I'm aware that this is not a terribly academic website but if you need any help understanding anything just ask.
I've been looking for explanations and reasons why or why not based on my surgical reports and experiences whether or not to try for a VBA2C with a local doctor.
Both of my former pregnancies have a contraction pattern common to cephalopelvic disproportion( presenting part won't fit through pelvis). Son was breech and got very stuck and became distressed(yes confirmed distress with need of support). So he got stuck but they told me it was because his butt was first not his head and yes I walked around and squatted with contractions, it didn't work. He only weighed 6lbs 8oz so he was a small baby.
Second baby 8 hours of hard painful labor with all of 1 cm progress leaving me at the same 5 1/2-6 cm,same ineffective contraction pattern,same distress with support needed and no dissent into pelvis. She was 5lbs 3oz, so she was even smaller and was head first.
I think they won't call it CPD because of how small my babies are but if I've had 2 cases of CPD a VBA2C would be a bad idea.
Did you have a c-section for CPD? How big was your baby? How did they determine that your pelvic opening was too small?
I mean it's kind of a weird thought that your pelvis might be shaped wrong or too small for a 5 pound baby.

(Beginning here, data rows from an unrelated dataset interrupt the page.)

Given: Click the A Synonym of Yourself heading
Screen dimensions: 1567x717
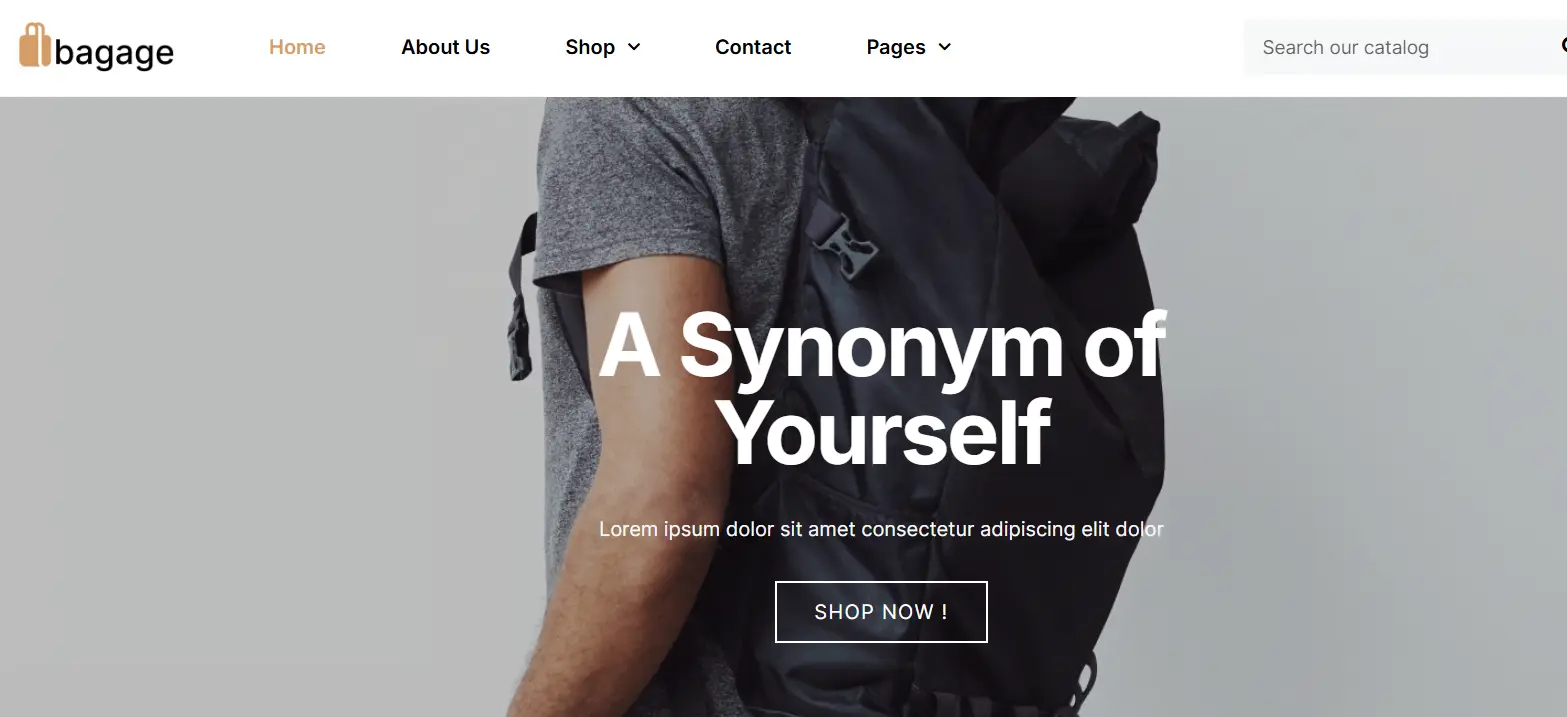Looking at the screenshot, I should click(x=881, y=388).
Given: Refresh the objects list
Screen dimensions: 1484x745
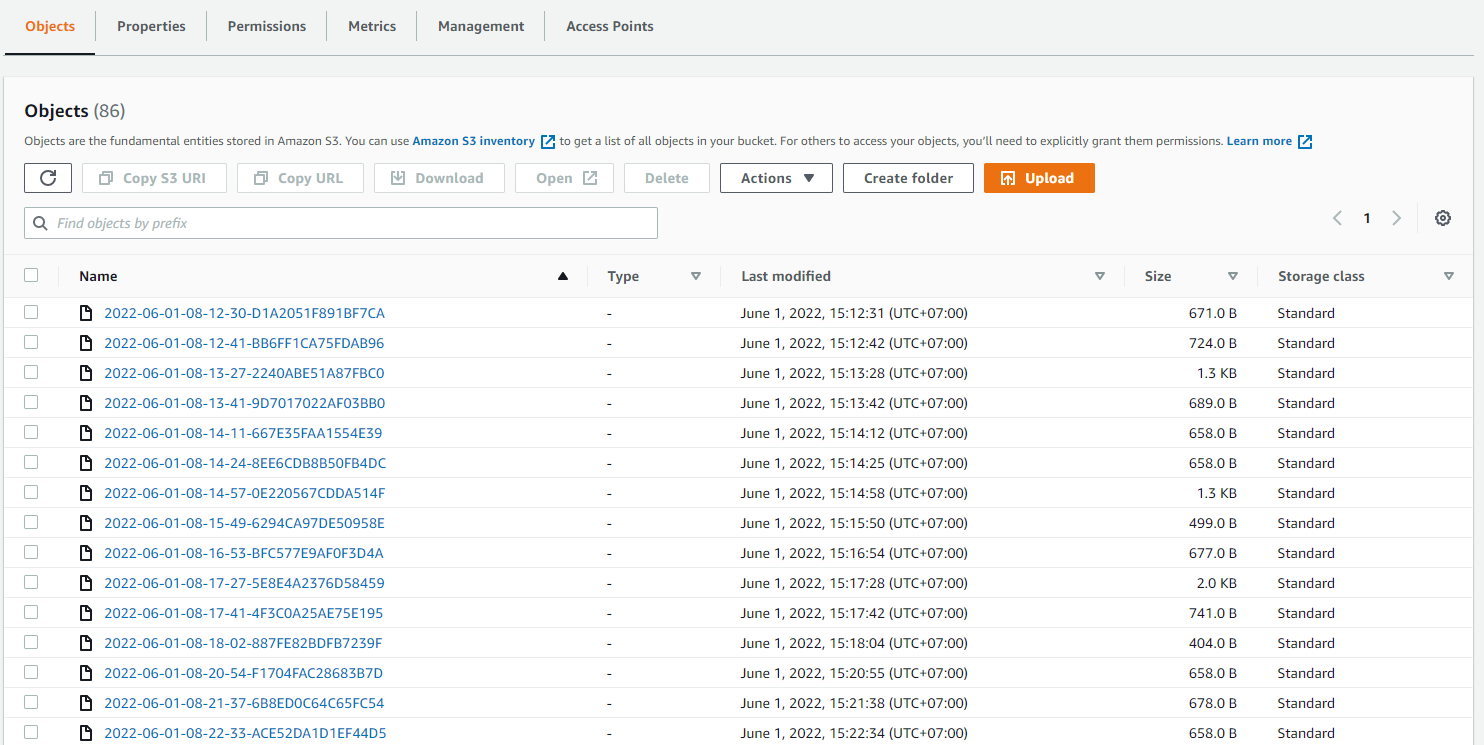Looking at the screenshot, I should (47, 177).
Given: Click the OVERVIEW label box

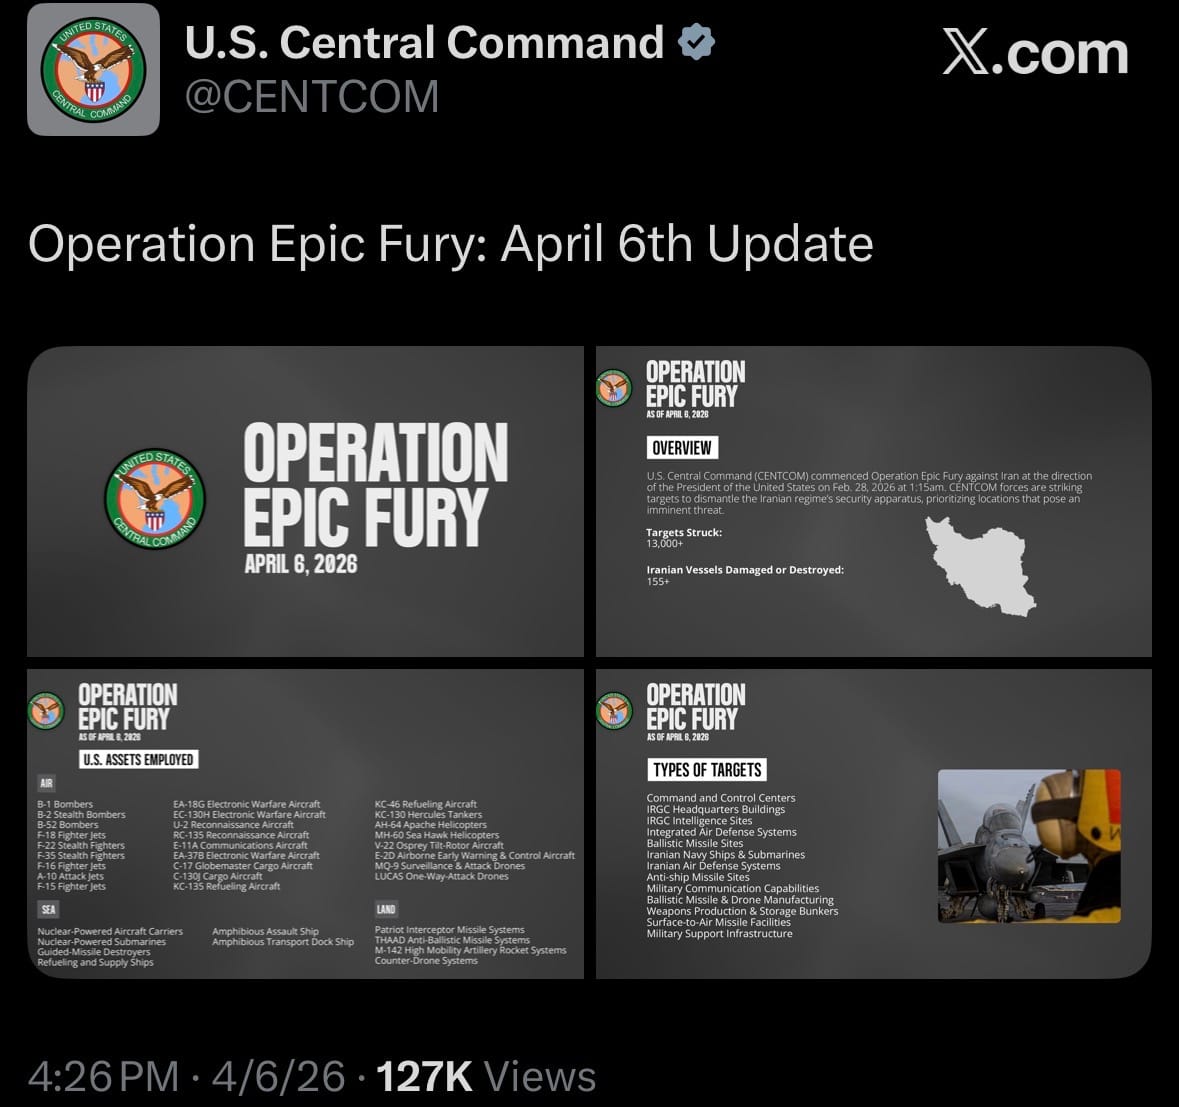Looking at the screenshot, I should [682, 447].
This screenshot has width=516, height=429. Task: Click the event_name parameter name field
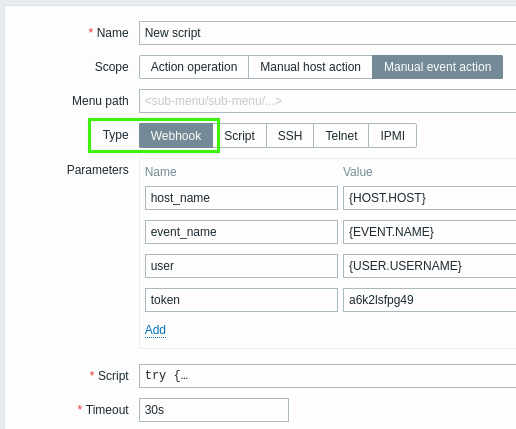[x=241, y=232]
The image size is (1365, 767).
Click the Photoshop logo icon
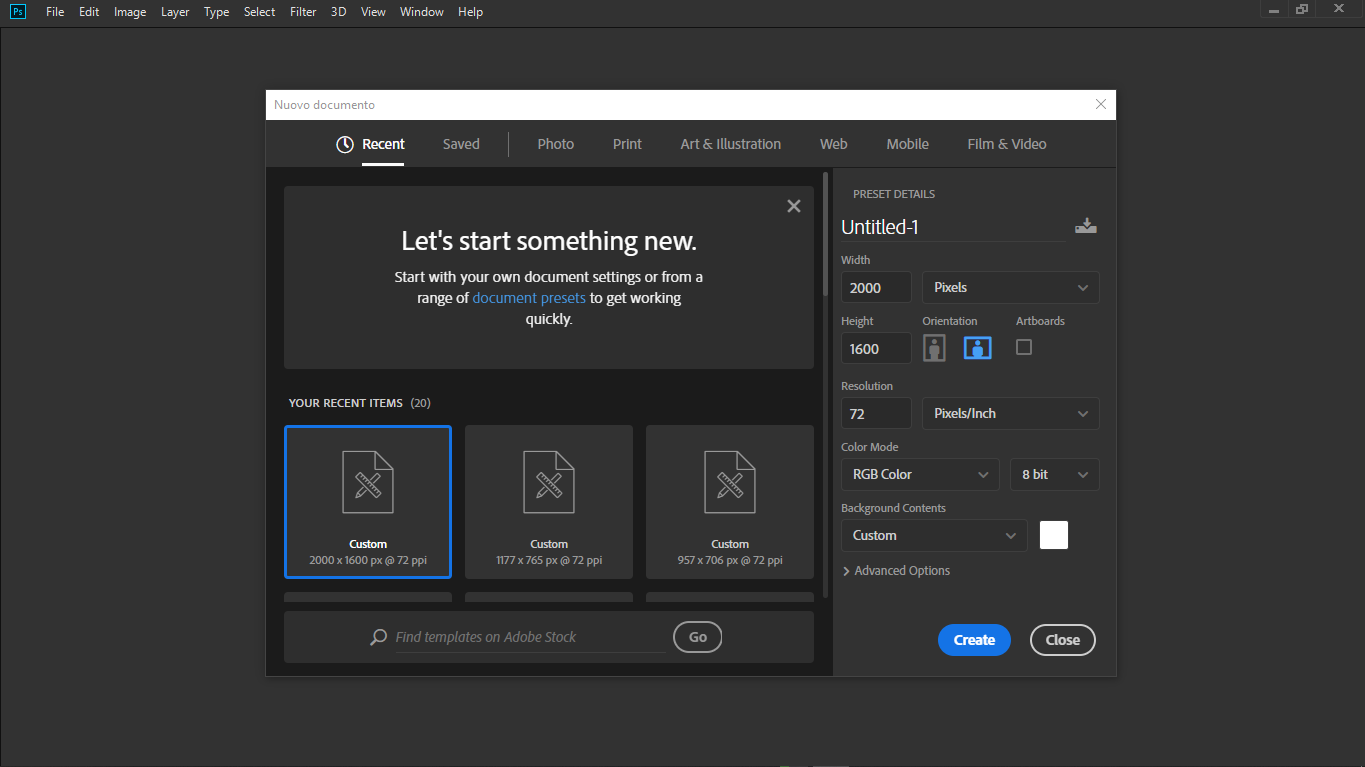tap(18, 11)
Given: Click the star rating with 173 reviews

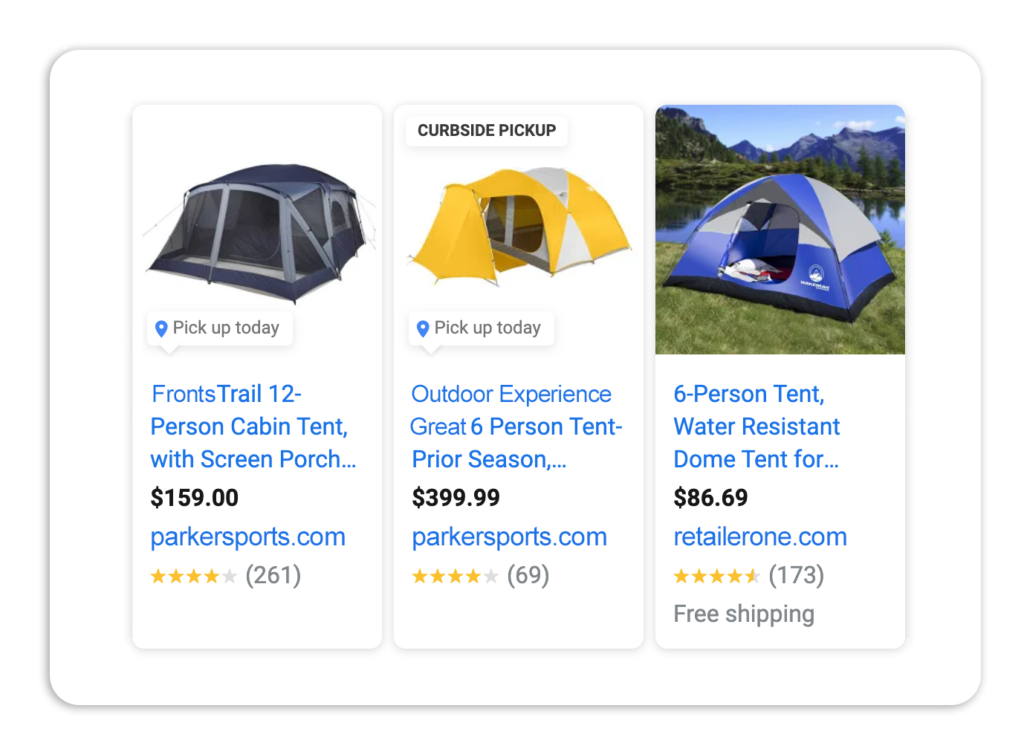Looking at the screenshot, I should pyautogui.click(x=717, y=576).
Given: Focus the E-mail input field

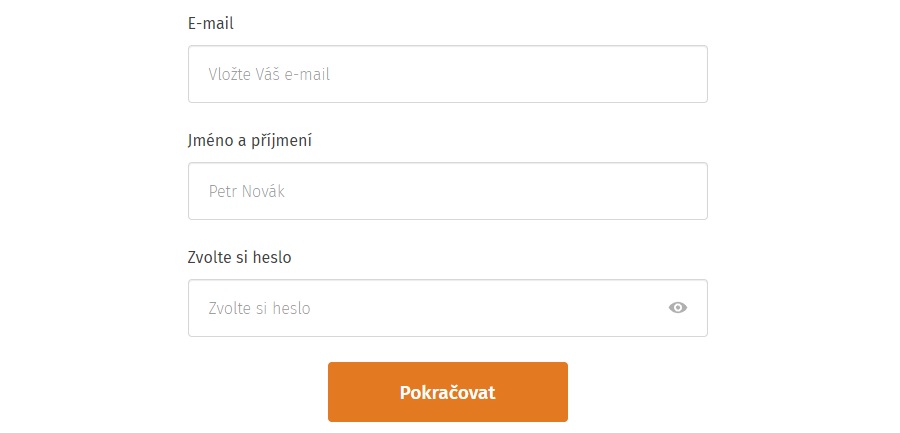Looking at the screenshot, I should click(x=448, y=74).
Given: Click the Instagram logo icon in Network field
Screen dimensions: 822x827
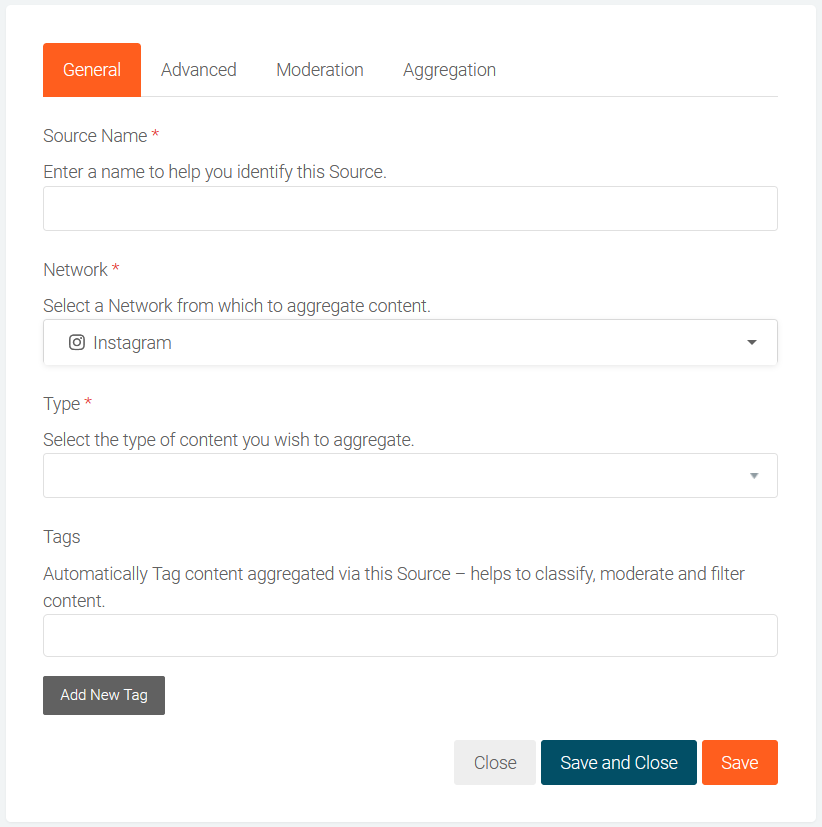Looking at the screenshot, I should [76, 343].
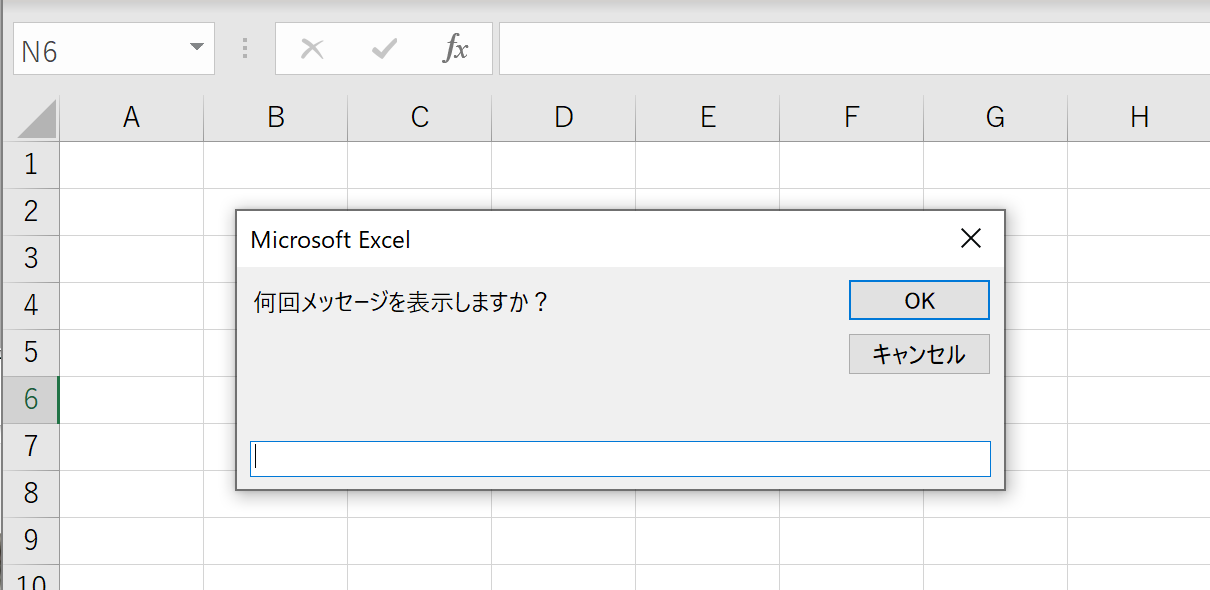Select column F header
The width and height of the screenshot is (1210, 590).
[851, 118]
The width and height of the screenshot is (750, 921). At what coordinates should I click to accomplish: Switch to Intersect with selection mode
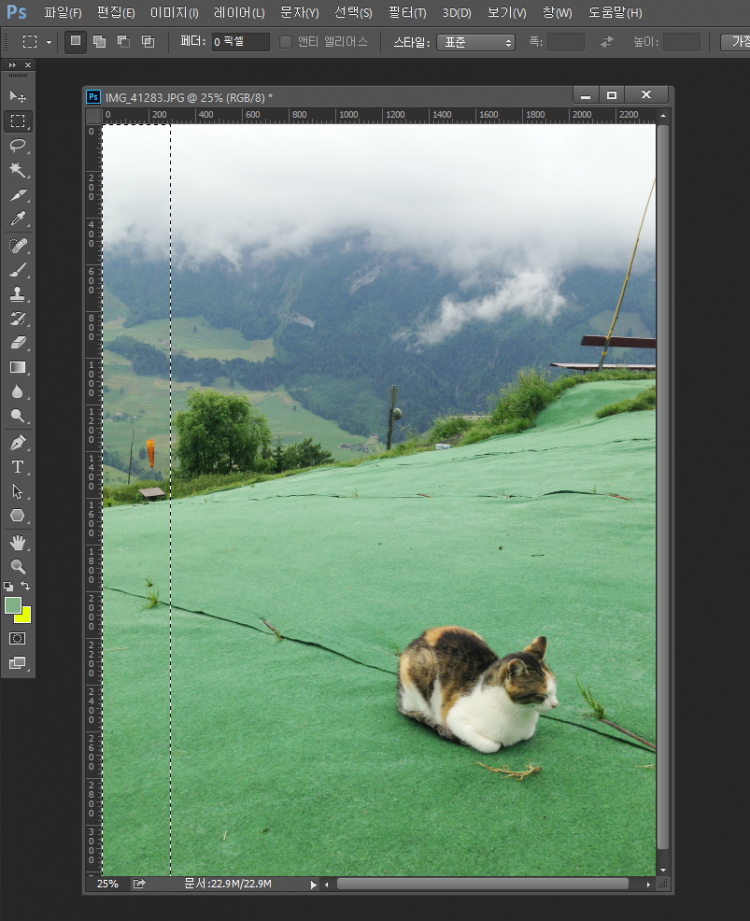click(148, 42)
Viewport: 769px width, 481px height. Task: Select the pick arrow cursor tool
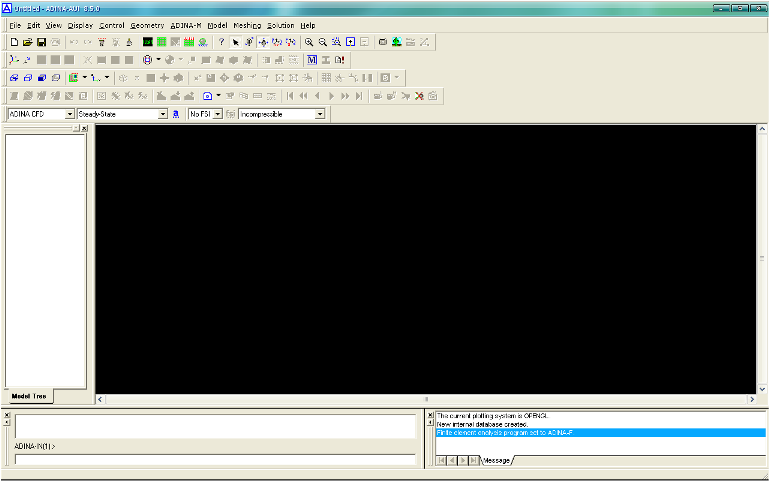point(236,42)
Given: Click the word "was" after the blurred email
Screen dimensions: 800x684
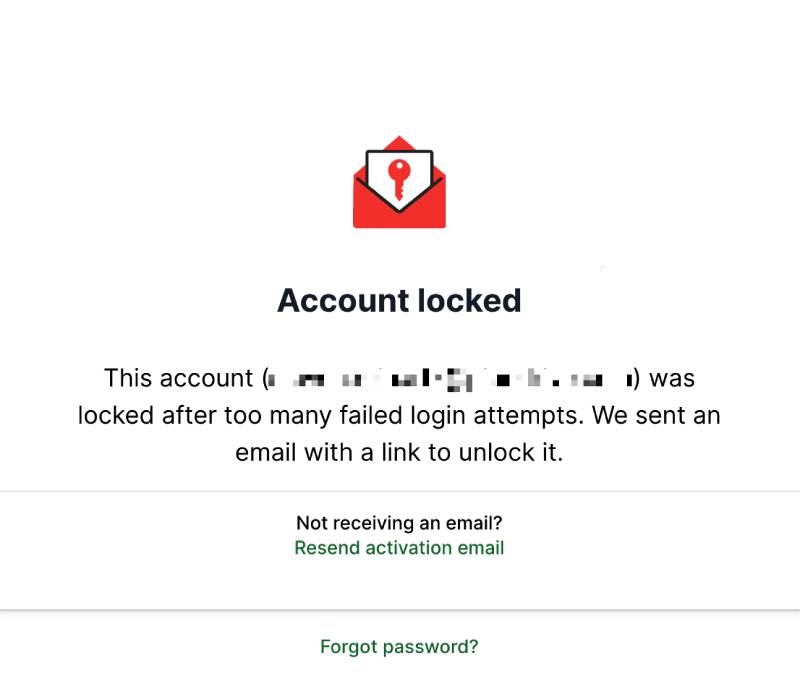Looking at the screenshot, I should (x=672, y=379).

I have never heard of the term cephalopelvic disproportion, however, that is exactly what happened to me when I tried to give birth. I was in labor for 12 hours but was only dialated to a 4 and was not progressing. When he started to go into distress, they did a c-section. He was born weighing 11 lbs. and 10 oz. though. Have you talked with your doctor about a VBA2C? The doctor may be able to give you more answers by looking at your medical history.